Flower and Plant Nutrients
All plants require nutrients for healthy growth
Plants, whether annuals, perennials, vegetables, fruit trees and even grass all need nourishment to grow and thrive. Nature provides a lot of the basic needs like oxygen and sunlight but if you're going to have a stellar garden, you'll need to pay attention to providing the other nutrients needed for healthy plants throughout the growing season.
3 main nutrients
Many different nutrients are important to plant development. The 3 main ones are Nitrogen (N), Phosphorous (P) and Potassium (K), plus many other elements necessary for healthy plant growth, but only in trace amounts. These are all present to a certain degree in most soils. However, like all good food the pantry can become bare if not replenished, and it's up to you to replace it.

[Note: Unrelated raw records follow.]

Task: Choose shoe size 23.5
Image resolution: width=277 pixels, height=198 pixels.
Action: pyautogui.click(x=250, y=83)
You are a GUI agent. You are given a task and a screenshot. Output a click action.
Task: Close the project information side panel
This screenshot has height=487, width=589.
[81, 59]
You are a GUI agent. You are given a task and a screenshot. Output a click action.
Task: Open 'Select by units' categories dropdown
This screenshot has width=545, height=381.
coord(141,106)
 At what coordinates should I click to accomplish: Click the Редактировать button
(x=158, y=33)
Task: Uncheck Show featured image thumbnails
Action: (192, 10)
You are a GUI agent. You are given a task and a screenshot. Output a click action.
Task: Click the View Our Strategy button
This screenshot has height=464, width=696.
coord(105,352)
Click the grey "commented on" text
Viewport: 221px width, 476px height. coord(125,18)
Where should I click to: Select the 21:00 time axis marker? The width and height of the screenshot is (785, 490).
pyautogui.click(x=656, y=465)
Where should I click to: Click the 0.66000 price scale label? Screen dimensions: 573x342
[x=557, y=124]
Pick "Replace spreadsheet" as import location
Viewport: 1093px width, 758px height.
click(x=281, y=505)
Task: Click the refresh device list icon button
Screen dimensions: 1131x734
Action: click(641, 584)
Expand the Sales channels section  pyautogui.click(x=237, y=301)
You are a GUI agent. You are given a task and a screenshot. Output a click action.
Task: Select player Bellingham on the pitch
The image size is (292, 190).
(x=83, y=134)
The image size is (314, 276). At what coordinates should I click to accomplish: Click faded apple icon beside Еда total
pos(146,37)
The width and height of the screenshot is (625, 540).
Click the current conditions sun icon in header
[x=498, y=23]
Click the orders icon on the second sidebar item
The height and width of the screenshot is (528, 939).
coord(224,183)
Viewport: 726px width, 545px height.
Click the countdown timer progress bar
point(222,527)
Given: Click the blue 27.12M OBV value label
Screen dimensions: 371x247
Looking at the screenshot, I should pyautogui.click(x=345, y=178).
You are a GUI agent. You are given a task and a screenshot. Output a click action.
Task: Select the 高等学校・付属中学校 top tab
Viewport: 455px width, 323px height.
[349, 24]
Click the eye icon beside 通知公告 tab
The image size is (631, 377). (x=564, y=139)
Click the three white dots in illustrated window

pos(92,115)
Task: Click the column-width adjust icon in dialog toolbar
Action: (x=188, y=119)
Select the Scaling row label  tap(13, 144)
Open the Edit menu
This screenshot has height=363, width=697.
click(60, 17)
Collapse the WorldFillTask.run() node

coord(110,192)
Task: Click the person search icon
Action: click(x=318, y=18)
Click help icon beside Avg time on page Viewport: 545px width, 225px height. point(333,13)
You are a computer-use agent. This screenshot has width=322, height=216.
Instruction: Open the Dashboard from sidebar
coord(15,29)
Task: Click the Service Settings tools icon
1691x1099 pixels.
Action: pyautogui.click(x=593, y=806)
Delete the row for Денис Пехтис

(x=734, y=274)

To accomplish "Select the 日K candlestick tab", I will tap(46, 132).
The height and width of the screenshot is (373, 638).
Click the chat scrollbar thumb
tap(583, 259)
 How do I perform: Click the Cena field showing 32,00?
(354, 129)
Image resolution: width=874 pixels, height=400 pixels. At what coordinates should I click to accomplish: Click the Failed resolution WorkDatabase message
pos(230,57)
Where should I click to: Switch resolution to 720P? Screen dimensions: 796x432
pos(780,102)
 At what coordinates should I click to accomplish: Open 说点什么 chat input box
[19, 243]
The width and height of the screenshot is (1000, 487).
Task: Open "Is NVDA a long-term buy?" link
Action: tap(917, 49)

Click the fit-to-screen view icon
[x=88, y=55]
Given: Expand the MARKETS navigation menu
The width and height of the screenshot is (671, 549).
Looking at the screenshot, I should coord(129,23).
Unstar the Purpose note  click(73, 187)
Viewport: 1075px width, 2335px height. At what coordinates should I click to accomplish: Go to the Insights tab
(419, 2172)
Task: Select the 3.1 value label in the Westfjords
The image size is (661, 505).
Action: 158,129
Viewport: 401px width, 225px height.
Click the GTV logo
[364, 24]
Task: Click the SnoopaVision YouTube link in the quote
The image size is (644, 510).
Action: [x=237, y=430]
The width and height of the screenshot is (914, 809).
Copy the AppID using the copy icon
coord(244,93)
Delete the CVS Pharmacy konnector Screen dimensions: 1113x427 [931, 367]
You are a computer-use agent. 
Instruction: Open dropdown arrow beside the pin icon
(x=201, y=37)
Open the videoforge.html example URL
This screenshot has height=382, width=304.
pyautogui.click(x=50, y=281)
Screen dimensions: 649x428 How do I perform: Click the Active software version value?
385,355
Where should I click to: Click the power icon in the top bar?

Fertilizers containing these 3 main nutrients are available at all garden centers. They come in dry and liquid forms and with varying amounts of each element. Why in varying amounts? Because plants differ in their requirements at different times. Bloomers, for example, need fertilizer high in Phosphorous. Vegetables are best encouraged by 5-10-10 since more nitrogen will promote too much foliage, leaving little nourishment to produce the fruit. Fertilize bedding plants shortly after planting, using a solution of plant starter fertilizer such as 10-52-10 to help plants become established and to promote root development.
It's not really complicated, just read the labels carefully, they'll guide you to the right fertilizer for the job.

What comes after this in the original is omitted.